Tüm bu yaşananlar, kendi içerisinde alt sorunları da beraberinde getirmektedir. Bu sorunlar:
Türkiye ve Yunanistan arasında “Ege Denizi'ndeki adalar”la ilgili yaşanan sorunlar, iki ülke arasındaki jeopolitik gerginliğin temel sebeplerinden biridir. Bu sorunlar, “kara suları, kıta sahanlığı, hava sahası, askersizleştirilmiş adalar, deniz yetki alanları” ve Ege'deki küçük adacıkların (kayalıkların) egemenliği gibi alt başlıklara ayrılmaktadır.
Kara Suları: Türkiye ve Yunanistan arasındaki Ege Denizi'nde kara sularının genişliği en önemli tartışma konularından biridir. Yunanistan, kara sularını 12 mile çıkarma hakkına sahip olduğunu savunmaktadır. Türkiye ise 12 milin Ege Denizi'nin coğrafi yapısı ve Türkiye'nin çıkarları açısından kabul edilemez olduğunu, bu genişlemenin Türkiye'yi Ege'de hapsedeceğini öne sürerek, Yunanistan’ın böyle bir adım atmasını "savaş sebebi" (casus belli) olarak görmektedir. Türkiye, kara sularının 6 mil olarak kalmasını talep etmektedir.

Yönergeler.
1 - Ege Denizi'ndeki Türkiye-Yunanistan sorunlarını anlatan okuma metnini hiçbir değişiklik yapmadan baştan sona yazıya geçirin.
2 - Satırlar arasından "icon" kelimesini içerenleri süzün ve her birini olduğu gibi kopyalayın.
Okuma metni ve satırlar birbirinden ayrı malzemelerdir.

Kaynak Veriler.
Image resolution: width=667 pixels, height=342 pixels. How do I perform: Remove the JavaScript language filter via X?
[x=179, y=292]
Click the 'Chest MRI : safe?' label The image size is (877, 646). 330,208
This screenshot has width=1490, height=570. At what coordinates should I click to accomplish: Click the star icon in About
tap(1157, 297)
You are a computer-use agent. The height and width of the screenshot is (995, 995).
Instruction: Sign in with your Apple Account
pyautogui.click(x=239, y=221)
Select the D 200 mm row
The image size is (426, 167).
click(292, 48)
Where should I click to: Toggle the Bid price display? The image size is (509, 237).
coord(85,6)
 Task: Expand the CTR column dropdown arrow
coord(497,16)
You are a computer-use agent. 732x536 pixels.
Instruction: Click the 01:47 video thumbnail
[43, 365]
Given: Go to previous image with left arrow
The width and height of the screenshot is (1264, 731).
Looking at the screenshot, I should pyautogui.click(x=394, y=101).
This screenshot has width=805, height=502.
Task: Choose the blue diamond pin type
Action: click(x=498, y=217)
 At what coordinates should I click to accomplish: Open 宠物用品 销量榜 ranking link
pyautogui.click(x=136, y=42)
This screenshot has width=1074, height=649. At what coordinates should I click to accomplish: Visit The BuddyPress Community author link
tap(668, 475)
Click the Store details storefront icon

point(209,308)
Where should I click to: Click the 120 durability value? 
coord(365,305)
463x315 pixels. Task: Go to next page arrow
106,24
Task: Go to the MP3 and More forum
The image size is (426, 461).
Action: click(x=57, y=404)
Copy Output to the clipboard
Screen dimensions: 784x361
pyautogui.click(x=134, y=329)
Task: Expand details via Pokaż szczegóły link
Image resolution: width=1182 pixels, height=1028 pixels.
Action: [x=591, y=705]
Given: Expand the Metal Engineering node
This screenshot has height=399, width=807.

Görev Yanıtları.
1 -
Tüm bu yaşananlar, kendi içerisinde alt sorunları da beraberinde getirmektedir. Bu sorunlar:
Türkiye ve Yunanistan arasında “Ege Denizi'ndeki adalar”la ilgili yaşanan sorunlar, iki ülke arasındaki jeopolitik gerginliğin temel sebeplerinden biridir. Bu sorunlar, “kara suları, kıta sahanlığı, hava sahası, askersizleştirilmiş adalar, deniz yetki alanları” ve Ege'deki küçük adacıkların (kayalıkların) egemenliği gibi alt başlıklara ayrılmaktadır.
Kara Suları: Türkiye ve Yunanistan arasındaki Ege Denizi'nde kara sularının genişliği en önemli tartışma konularından biridir. Yunanistan, kara sularını 12 mile çıkarma hakkına sahip olduğunu savunmaktadır. Türkiye ise 12 milin Ege Denizi'nin coğrafi yapısı ve Türkiye'nin çıkarları açısından kabul edilemez olduğunu, bu genişlemenin Türkiye'yi Ege'de hapsedeceğini öne sürerek, Yunanistan’ın böyle bir adım atmasını "savaş sebebi" (casus belli) olarak görmektedir. Türkiye, kara sularının 6 mil olarak kalmasını talep etmektedir.

2 -
This screenshot has width=1490, height=570. At what coordinates should I click to accomplish: Click the star icon in About
Click the Store details storefront icon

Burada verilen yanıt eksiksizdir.